Security

Some programming website is establishing a secure communication protocol. For security reasons, they want to choose several more or less random strings.

Initially, they have a string $s$ consisting of lowercase English letters. Now they want to choose $q$ strings using the following steps, and you are to help them.

1. A string $x$ consisting of lowercase English letters and integers $l$ and $r$ ($1 \leq l \leq r \leq |s|$) are chosen.
2. Consider all non-empty distinct substrings of the $s_l s_{l + 1} \ldots s_r$, that is all distinct strings $s_i s_{i+1} \ldots s_{j}$ where $l \le i \le j \le r$. Among all of them choose all strings that are lexicographically greater than $x$.
3. If there are no such strings, you should print $-1$. Otherwise print the lexicographically smallest among them.

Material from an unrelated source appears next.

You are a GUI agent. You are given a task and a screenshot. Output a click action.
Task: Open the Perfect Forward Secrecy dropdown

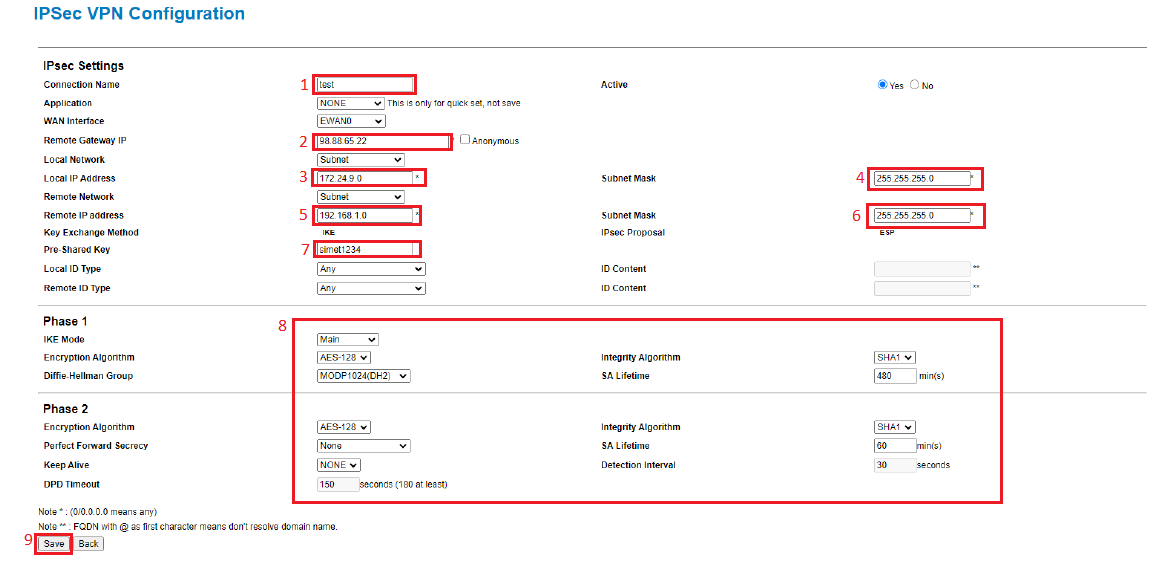363,446
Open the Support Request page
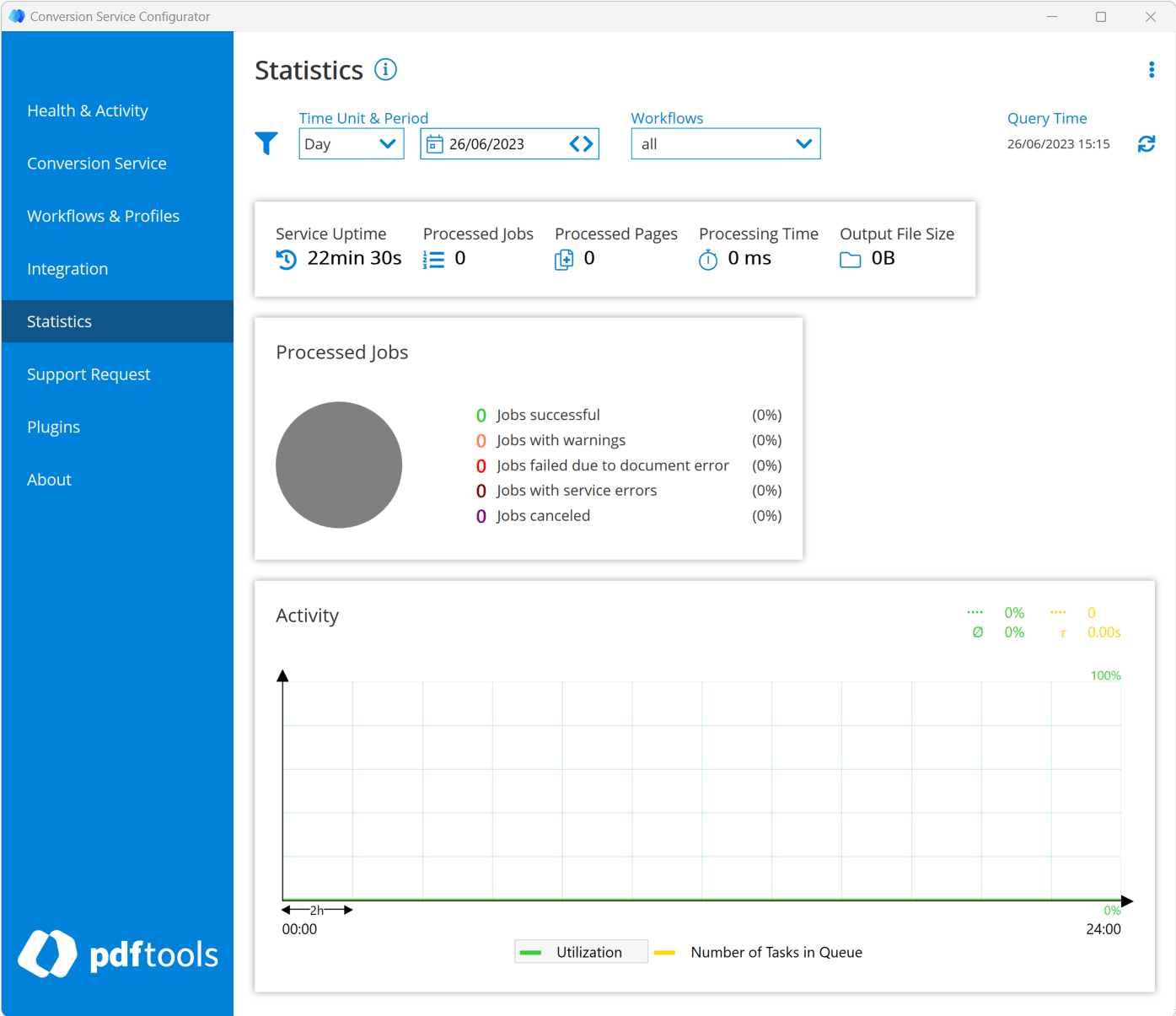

String $a$ is lexicographically less than string $b$, if either $a$ is a prefix of $b$ and $a \ne b$, or there exists such a position $i$ ($1 \le i \le min(|a|, |b|)$), such that $a_i < b_i$ and for all $j$ ($1 \le j < i$) $a_j = b_j$. Here $|a|$ denotes the length of the string $a$.

Input

The first line of input contains a non-empty string $s$ ($1 \leq |s| \leq 10^{5}$) consisting of lowercase English letters.

The second line contains an integer $q$ ($1 \le q \le 2 \cdot 10^5$) — the number of strings to select.

Each of the next $q$ lines contains two integers $l$, $r$ ($1 \leq l \leq r \leq |s|$) and a non-empty string $x$ consisting of lowercase English letters. The total length of strings $x$ for all queries does not exceed $2 \cdot 10^{5}$.

Output

Output $q$ lines, each of them should contain the desired string or $-1$, if there is no such string.

Examples

input

baa
5
1 2 ba
2 3 a
1 2 b
2 3 aa
1 3 b

output

-1
aa
ba
-1
ba

input

bacb
4
1 2 ba
2 3 ac
1 3 ac
3 4 c

output

-1
c
b
cb

input

bba
1
1 1 b

output

-1

Note

Consider the first example.

The string $s$ is “baa”. The queries are as follows.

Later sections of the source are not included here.